For optimal weight loss, sleeping an additional hour or two may be beneficial to your body but the truth also is that maybe sleeping one or two hours less may also result in your body being able to more effectively lose weight.
So which is it, more sleep or less sleep?
Your specific sleep requirement will probably be anywhere from around a minimum of 6 hours sleep to a maximum of 10 hours.
The truth about sleep and weight loss is that the results and findings of all the medical research and clinical trials combined, reveal that you have to sleep between 6 and 10 hours in order for your body to be as effective as possible to lose weight.
If you sleep too little, your body may decrease in its ability to create the hormone, insulin and if you sleep too much your body could create too little of the hormone, orexin.
Many people have different requirements as a result of environment, diet, stored body fat, amount and type of stress and many other factors. This means that you need to figure out what your ideal sleep requirements are based on your situation.
Recently I read in a national newspaper, that you should sleep more to lose weight and that medical research has now proven this.
Badly researched articles in popular newspapers has frequently led to popular misconceptions and fueled the general confusion regarding sleep.
Medical studies have proven that an average group of obese adults will decrease their bodies ability to produce insulin by sleeping four to six hours per day.(Insulin study)

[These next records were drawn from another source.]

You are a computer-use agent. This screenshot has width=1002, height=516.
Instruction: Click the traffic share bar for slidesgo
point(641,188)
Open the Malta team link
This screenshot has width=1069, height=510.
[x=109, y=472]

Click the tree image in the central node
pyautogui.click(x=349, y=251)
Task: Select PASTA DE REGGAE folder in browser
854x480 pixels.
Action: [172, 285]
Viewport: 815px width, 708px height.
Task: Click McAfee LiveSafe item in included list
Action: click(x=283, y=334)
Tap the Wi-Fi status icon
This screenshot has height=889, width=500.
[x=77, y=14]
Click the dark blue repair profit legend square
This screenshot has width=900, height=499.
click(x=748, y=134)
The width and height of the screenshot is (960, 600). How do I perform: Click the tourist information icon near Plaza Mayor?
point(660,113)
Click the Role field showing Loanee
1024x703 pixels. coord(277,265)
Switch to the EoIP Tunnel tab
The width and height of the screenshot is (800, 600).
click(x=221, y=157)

Other medical studies have proven that an average group of obese adults will increase their bodies ability to convert white-fat by sleeping two hours less per day (Orexin study)
Clinical sleep trials have proven that a reduction in stress combined with an average of seven to nine hours of sleep, results in weight loss in individuals that are overweight (but not obese and that the individuals also had a measurable reduction in risk of developing heart disease)
Your own sleep requirement will depend on multiple circumstances, most important to note is that the studies referenced are conducted with individuals that are obese to morbidly obese and that medical studies on average weight and overweight individuals have quite varying results to those compared with morbidly obese individuals. It is also clear that when looking at the trial results and comparing the results from Australia and the USA, that the average percentages are not the same, even when the studies are similar (for example the insulin studies conducted in AU as well as in the USA) This may be due to different basic diets and a variety of other reasons. It is also clear that calorie requirements are not exactly the same for all individuals and that there are various other important factors to take into consideration.
Overall all studies agree that stress reduction is very beneficial to your body and that sleeping a calculated average of seven to eight hours seems to be of benefit to the majority of the curve.
Nett result: The truth about sleep and weight loss turns out to be related to the truth about many things. Too little sleep is bad for you and so is too much sleep.